#### [WHAT THE TASK REQUIRES]
Each line in the entries below that holds the string "Traditional" is to be listed.

#### [DATA SHOWN]
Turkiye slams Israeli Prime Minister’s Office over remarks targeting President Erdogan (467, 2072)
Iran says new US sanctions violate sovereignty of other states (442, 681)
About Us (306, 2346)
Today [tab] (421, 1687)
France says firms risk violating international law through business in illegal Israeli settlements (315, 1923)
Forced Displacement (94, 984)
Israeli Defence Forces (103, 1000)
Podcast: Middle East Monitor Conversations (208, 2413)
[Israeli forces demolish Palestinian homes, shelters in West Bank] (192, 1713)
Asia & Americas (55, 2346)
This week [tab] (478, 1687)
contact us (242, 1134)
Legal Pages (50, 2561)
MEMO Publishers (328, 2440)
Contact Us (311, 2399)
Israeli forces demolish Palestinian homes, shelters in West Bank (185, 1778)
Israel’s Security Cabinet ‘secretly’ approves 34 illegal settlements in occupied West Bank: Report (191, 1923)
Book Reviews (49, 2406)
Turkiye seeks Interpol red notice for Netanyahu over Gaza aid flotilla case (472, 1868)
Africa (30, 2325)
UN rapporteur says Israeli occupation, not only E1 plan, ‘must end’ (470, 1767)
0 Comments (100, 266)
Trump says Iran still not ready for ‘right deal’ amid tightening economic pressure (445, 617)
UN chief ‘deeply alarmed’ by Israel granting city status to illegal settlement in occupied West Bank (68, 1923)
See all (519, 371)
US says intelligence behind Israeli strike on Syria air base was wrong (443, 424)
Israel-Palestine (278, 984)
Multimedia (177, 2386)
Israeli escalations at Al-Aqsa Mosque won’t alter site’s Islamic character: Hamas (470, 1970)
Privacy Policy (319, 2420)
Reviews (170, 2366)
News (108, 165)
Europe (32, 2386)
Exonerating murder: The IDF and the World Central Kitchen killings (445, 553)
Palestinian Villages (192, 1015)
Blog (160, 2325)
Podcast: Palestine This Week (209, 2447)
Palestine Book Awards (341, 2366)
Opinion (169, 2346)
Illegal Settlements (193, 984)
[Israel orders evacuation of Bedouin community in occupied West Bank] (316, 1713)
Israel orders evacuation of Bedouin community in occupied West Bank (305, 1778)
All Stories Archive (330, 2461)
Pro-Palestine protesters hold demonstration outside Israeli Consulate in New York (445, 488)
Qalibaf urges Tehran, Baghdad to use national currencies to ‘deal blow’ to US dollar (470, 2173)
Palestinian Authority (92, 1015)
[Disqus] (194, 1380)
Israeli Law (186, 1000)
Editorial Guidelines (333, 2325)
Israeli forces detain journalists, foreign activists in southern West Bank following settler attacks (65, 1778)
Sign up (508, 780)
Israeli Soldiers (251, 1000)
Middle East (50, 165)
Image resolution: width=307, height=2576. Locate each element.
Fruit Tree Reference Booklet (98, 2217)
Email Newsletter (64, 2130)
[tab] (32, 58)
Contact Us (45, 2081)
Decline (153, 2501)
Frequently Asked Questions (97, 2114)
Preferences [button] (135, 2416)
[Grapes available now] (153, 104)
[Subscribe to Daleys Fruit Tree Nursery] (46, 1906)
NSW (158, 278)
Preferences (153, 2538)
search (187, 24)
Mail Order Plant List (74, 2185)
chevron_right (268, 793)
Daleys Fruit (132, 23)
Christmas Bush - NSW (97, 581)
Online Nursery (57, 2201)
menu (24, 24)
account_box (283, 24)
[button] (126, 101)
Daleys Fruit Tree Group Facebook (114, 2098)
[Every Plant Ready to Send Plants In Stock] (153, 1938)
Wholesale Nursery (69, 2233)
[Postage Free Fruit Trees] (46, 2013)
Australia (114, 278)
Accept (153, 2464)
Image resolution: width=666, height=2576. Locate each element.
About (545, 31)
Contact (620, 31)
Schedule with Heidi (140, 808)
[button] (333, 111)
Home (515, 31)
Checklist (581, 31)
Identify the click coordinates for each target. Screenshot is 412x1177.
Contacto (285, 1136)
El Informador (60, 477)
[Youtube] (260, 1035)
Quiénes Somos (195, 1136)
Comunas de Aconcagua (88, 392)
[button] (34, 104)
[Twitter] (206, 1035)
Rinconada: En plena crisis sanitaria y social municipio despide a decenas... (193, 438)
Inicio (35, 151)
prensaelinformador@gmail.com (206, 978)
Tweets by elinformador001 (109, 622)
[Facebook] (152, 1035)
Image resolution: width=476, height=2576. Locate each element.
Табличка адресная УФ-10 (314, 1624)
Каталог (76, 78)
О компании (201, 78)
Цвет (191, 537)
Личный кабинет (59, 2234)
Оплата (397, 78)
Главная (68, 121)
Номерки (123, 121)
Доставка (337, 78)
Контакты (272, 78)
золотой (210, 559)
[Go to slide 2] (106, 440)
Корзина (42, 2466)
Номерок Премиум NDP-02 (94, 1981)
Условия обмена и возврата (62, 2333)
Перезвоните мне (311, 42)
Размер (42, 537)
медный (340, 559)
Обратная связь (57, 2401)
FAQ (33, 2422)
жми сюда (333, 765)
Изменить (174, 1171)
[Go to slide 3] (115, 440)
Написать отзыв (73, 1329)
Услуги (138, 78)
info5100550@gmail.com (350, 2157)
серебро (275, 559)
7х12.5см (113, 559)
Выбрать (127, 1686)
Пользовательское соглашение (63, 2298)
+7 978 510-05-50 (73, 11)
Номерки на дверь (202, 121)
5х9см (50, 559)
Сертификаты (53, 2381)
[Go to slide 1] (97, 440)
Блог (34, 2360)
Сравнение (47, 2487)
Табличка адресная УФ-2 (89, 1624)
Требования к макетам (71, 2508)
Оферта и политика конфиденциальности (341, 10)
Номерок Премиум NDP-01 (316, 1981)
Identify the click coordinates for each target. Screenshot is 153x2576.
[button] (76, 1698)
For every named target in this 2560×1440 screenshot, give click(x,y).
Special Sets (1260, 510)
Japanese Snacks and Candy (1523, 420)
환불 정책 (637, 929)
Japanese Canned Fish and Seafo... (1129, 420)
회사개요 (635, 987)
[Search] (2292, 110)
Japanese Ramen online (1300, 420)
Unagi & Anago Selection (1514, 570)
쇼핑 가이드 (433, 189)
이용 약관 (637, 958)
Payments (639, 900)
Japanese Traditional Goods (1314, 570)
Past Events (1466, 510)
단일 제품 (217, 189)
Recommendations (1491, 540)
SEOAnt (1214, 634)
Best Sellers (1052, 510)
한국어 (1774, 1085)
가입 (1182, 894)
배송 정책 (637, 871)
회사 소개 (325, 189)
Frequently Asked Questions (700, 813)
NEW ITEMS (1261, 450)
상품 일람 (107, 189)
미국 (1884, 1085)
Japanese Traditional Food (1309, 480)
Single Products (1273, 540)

#### [EXPECTED ANSWER]
Japanese Traditional Goods (1314, 570)
Japanese Traditional Food (1309, 480)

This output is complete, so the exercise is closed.